Exercise may benefit people suffering from depression


Exercise may benefit people suffering from depression, according to an updated systematic review published in The Cochrane Library. The authors of the review found evidence to suggest that exercise reduces symptoms of depression, although they say more high quality trials are needed.

Worldwide, more than 120 million people suffer from depression. Antidepressants and psychological therapies are recommended as effective treatments for depression. However, antidepressants have side-effects and some people prefer not to receive, or may not have access to, psychological therapies. Physical exercise is also used as a treatment for depression. There are a number of reasons why it might work such as changing hormone levels that affect mood or providing a distraction from negative thoughts.

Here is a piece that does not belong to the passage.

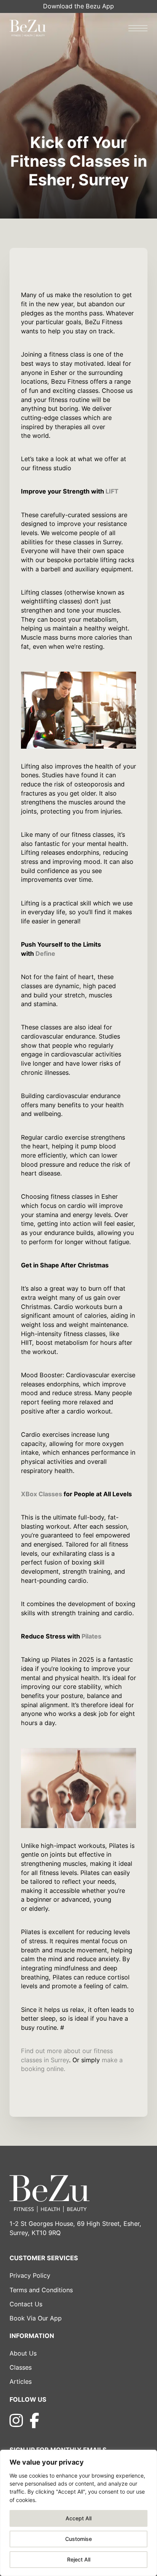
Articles (21, 2381)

The previous version of the Cochrane review found only limited evidence of benefit for exercise in depression. However, more trials have now been completed, leading researchers to carry out a further update. Altogether, they reviewed the results of 39 trials involving 2,326 people diagnosed with depression. The severity of patients' symptoms was assessed using standard scales of depression.

In 35 trials comparing exercise with control treatments or no treatment, the researchers saw moderate benefits of exercise for treating depression. Exercise was as effective as psychological therapy or taking antidepressants, although these findings were based on only a few, small, low quality trials.

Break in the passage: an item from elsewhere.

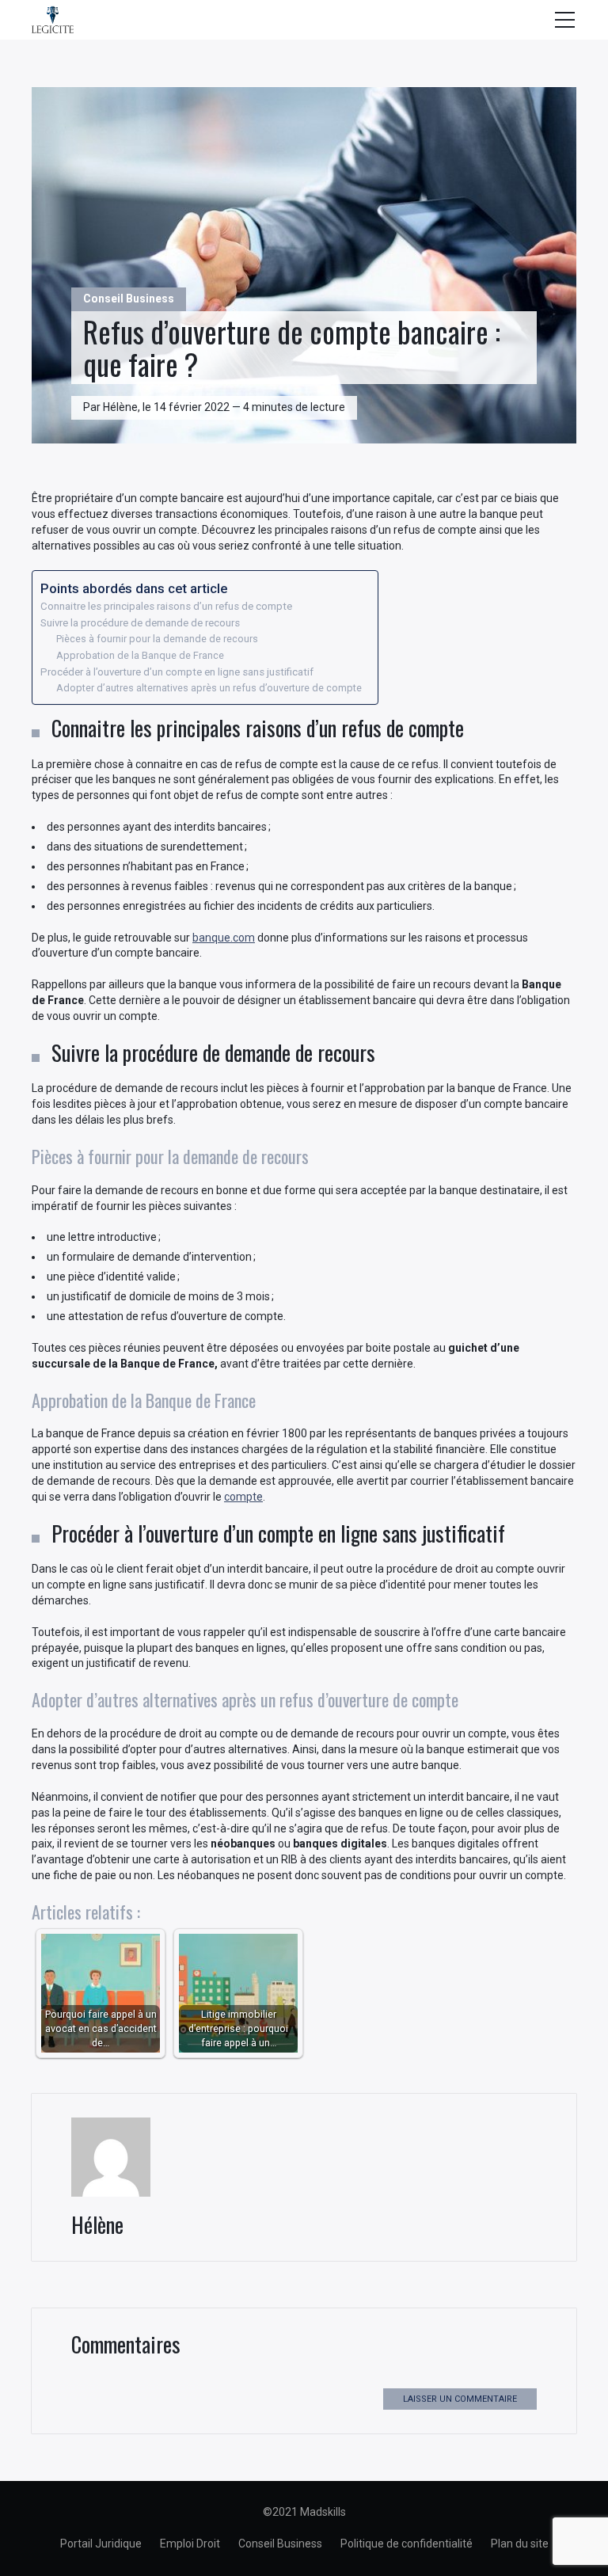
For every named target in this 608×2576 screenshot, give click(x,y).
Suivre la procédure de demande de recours (140, 623)
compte (243, 1496)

"Our review suggested that exercise might have a moderate effect on depression," said one of the authors of the review, Gillian Mead of the Centre for Clinical Brain Sciences at the University of Edinburgh in Edinburgh, UK. "We can't tell from currently available evidence which kinds of exercise regimes are most effective or whether the benefits continue after a patient stops their exercise programme."

Conducting high quality trials involving exercise can be problematic. For example, it is difficult to conceal which patients have been allocated to treatment groups, and which have been allocated to control or no treatment groups. Therefore, the researchers carried out a separate analysis focussing on the high quality trials. In these six trials, the effect of exercise was weaker.

"When we looked only at those trials that we considered to be high quality, the effect of exercise on depression was small and not statistically significant," said Mead. "The evidence base would be strengthened by further large-scale, high quality studies."